EACH year on the 19th of January there is renewed effort to canonize Robert E. Lee, the great confederate general. His personal comeliness, his aristocratic birth and his military prowess all call for the verdict of greatness and genius. But one thing—one terrible fact—militates against this and that is the inescapable truth that Robert E. Lee led a bloody war to perpetuate human slavery. Copperheads like the New York Times may magisterially declare: “‘of course, he never fought for slavery”. Well, for what did he fight? State rights? Nonsense. The South cared only for State Rights as a weapon to defend slavery. If nationalism had been a stronger defense of the slave system than particularism, the South would have been as nationalist in 1861 as it had been in 1812.
No. People do not go to war for abstract theories of government. They fight for property and privilege and that was what Virginia fought for in the Civil War. And Lee followed Virginia. He followed Virginia–not because he particularly loved slavery (although he certainly did not hate it), but because he did not have the moral courage to stand against his family and his clan. Lee hesitated and hung his head in shame because he was asked to lead armies against human progress and Christian decency and did not dare refuse. He surrendered not to Grant, but to Negro Emancipation.
Today we can best perpetuate his memory and his nobler traits, not by falsifying his moral débacle, but by explaining it to the young white South. What Lee did in 1861, other Lees are doing in 1928. They lack the moral courage to stand up for justice to the Negro because of the overwhelming public opinion of their social environment. ‘Their fathers in the past have condoned lynching and mob violence, just as today they acquiesce in the disfranchisement of educated and worthy black citizens, provide wretchedly inadequate public schools for Negro children and endorse a public treatment of sickness, poverty and crime which disgraces civilization.
It is the punishment of the South that its Robert Lees and Jefferson Davises will always be tall, handsome and well-born. That their courage will be physical and not moral. That their leadership will be weak compliance with public opinion and never costly and unswerving revolt for justice and right. It is ridiculous to seek to excuse Robert Lee as the most formidable agency this nation ever raised to make 4 million human beings goods instead of men. Either he knew what slavery meant when he helped maim and murder thousands in its defense, or he did not. If he did not he was a fool. If he did, Robert Lee was a traitor and a rebel—not indeed to his country, but to humanity and humanity’s God.

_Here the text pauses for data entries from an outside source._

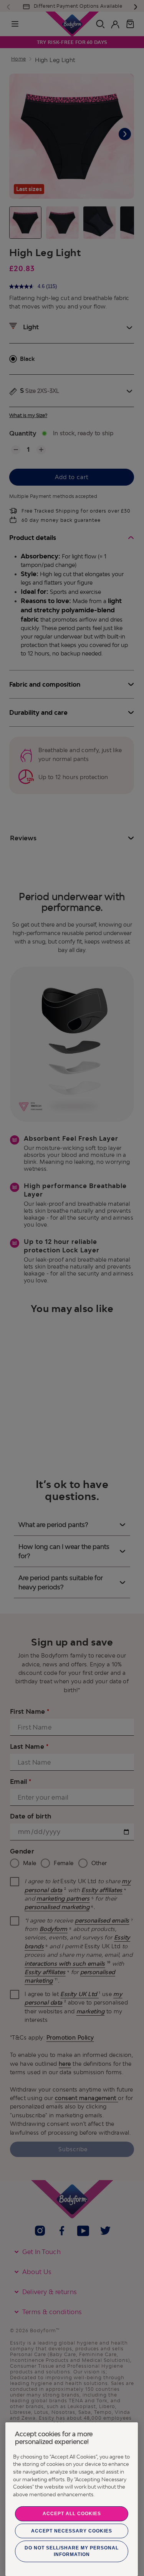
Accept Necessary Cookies (71, 2531)
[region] (71, 2499)
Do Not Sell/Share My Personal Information (72, 2551)
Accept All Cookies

The Crisis A Record of the Darker Races was founded by W. E. B. Du Bois in 1910 as the magazine of the newly formed National Association for the Advancement of Colored People. By the end of the decade circulation had reached 100,000. The Crisis’s hosted writers such as William Stanley Braithwaite, Charles Chesnutt, Countee Cullen, Alice Dunbar-Nelson, Angelina W. Grimke, Langston Hughes, Georgia Douglas Johnson, James Weldon Johnson, Alain Locke, Arthur Schomburg, Jean Toomer, and Walter White.